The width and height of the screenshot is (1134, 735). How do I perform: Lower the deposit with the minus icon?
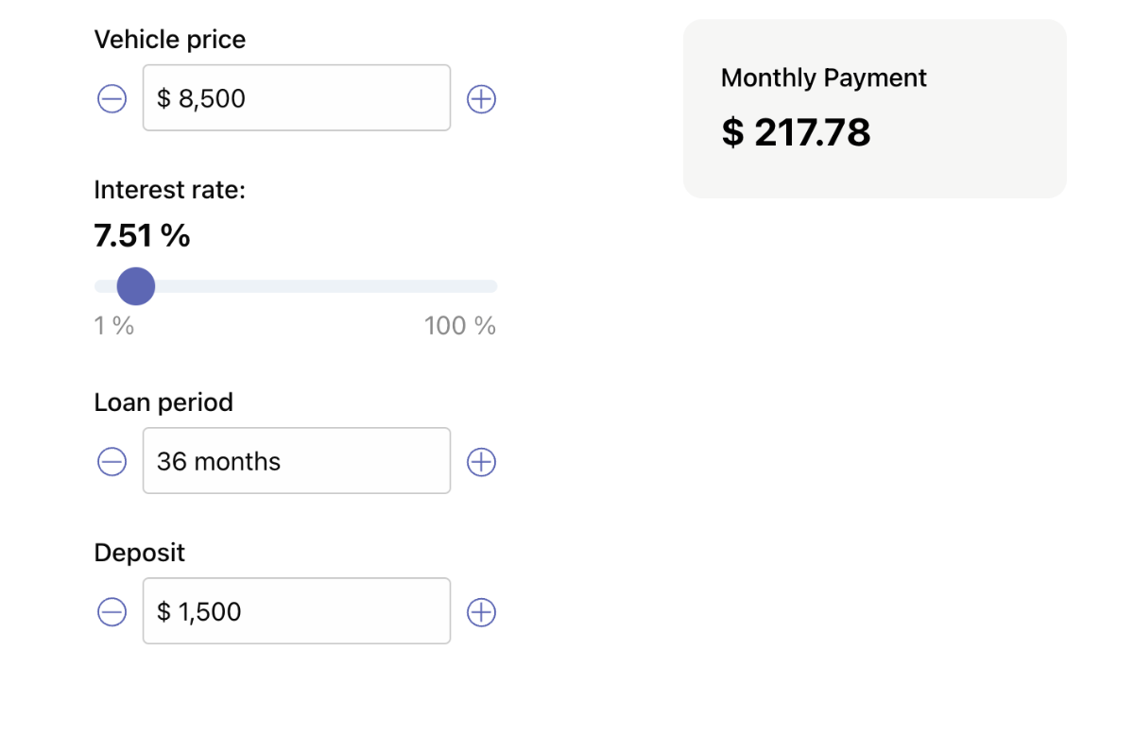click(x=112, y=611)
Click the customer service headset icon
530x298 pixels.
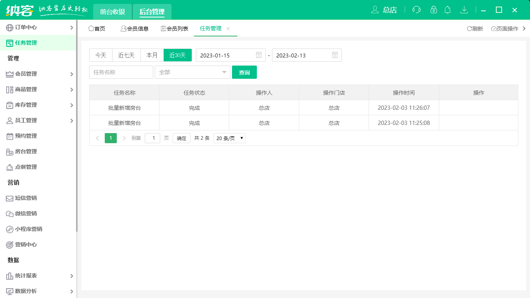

---

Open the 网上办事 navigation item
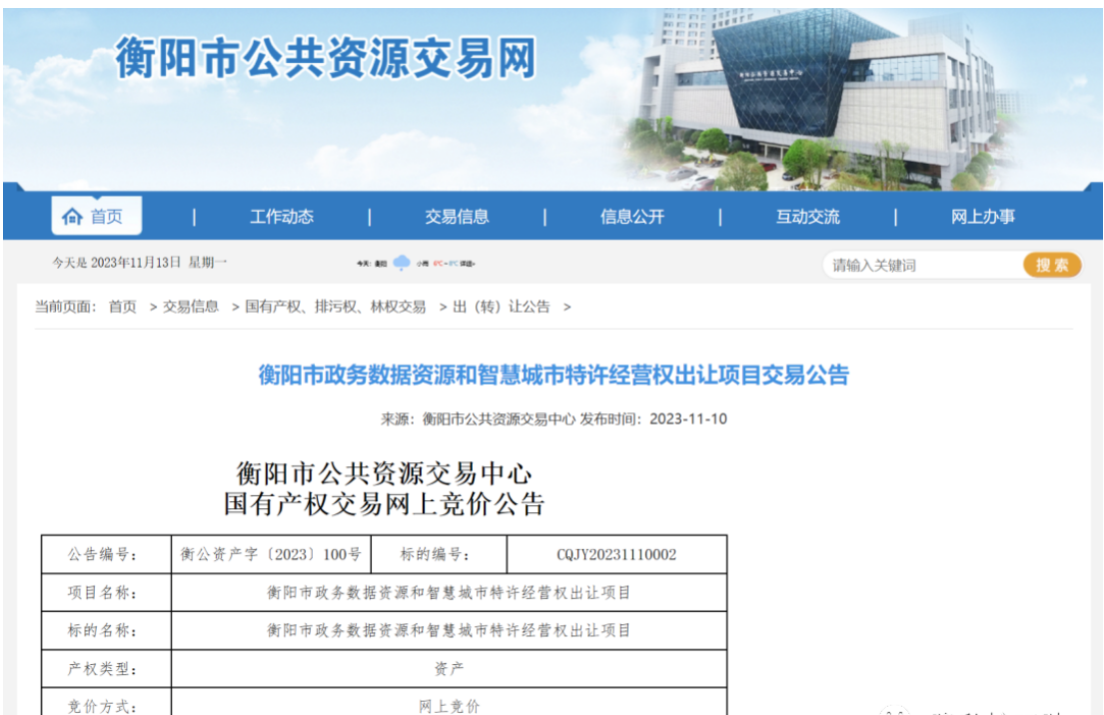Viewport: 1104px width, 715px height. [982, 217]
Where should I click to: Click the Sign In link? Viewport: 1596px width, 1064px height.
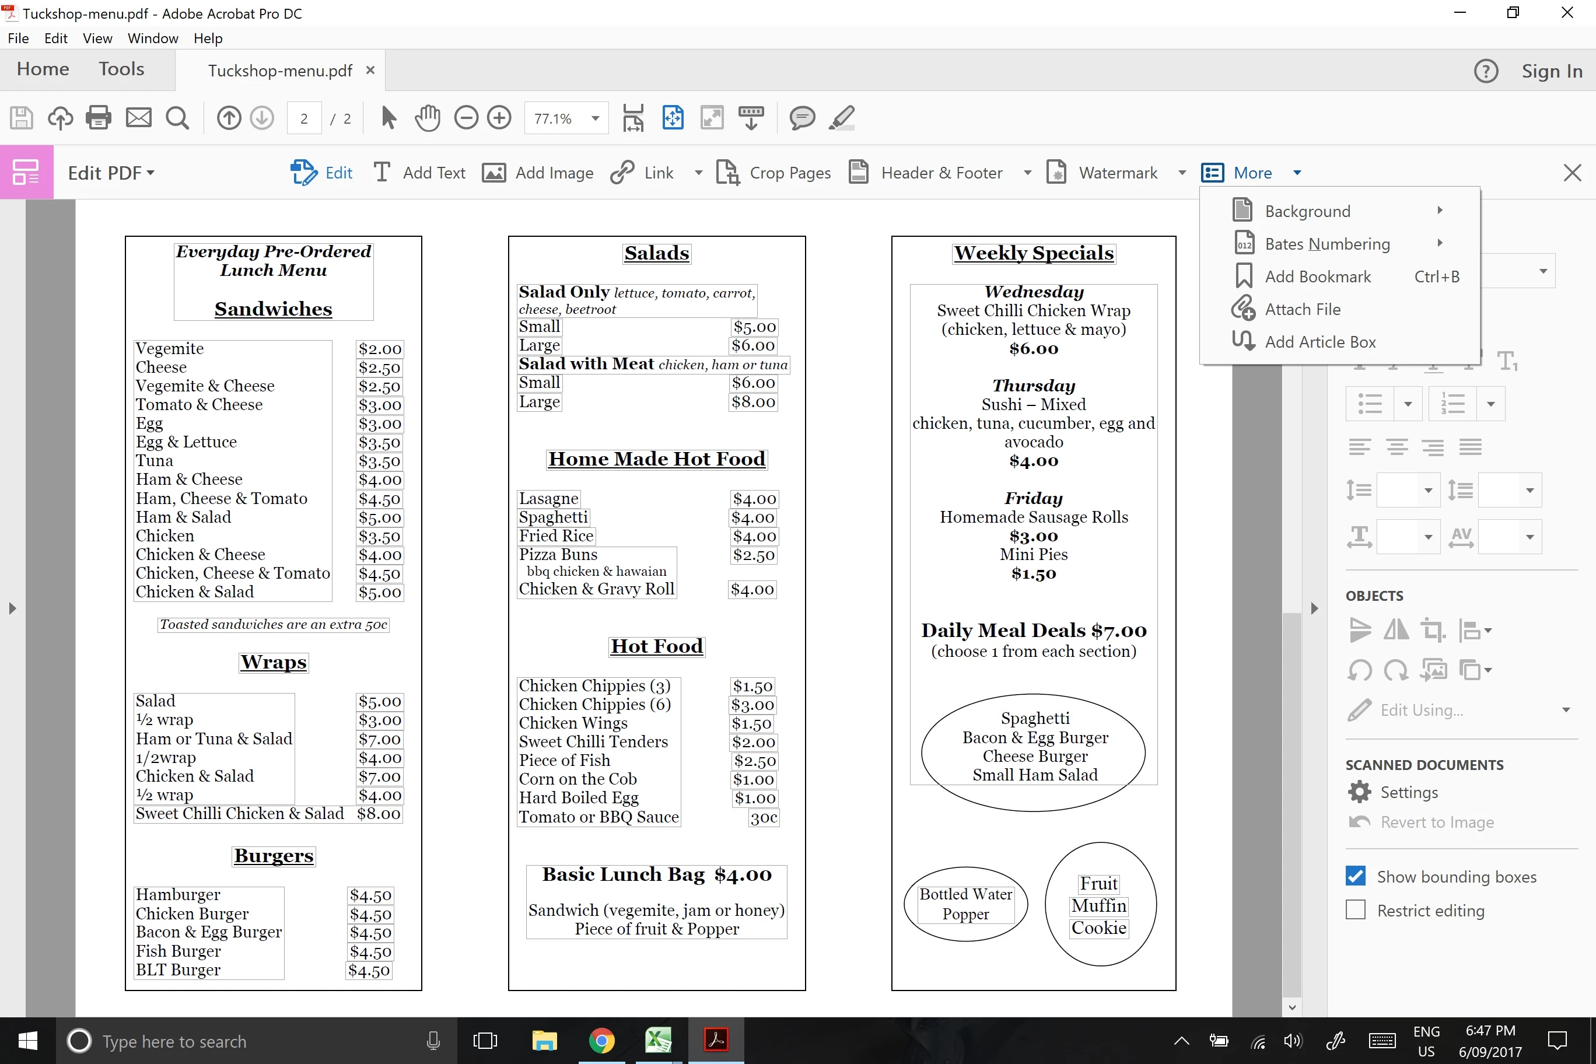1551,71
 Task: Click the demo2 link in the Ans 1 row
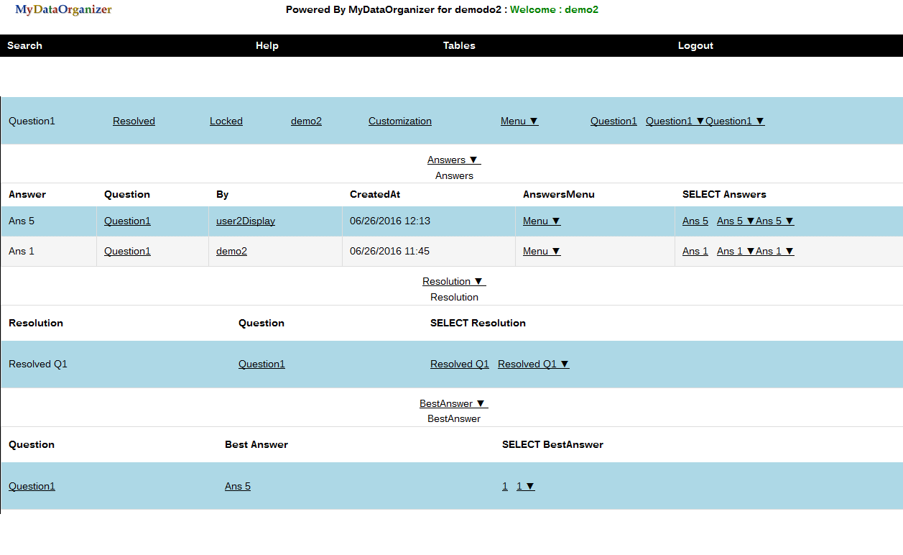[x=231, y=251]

▸ **THE EXERCISE**
Rewrite the lines between the one holding "Where should I" and the one holding "[x=231, y=251]", inclusive, with "Sign In" changed to "Log In" and nothing else altered. Leave the pictures out.

▸ **WORKED ANSWER**
Where should I click to: Click the Log In link? Viewport: 1596px width, 1064px height.
1551,71
 Task: Click the demo2 link in the Ans 1 row
[x=231, y=251]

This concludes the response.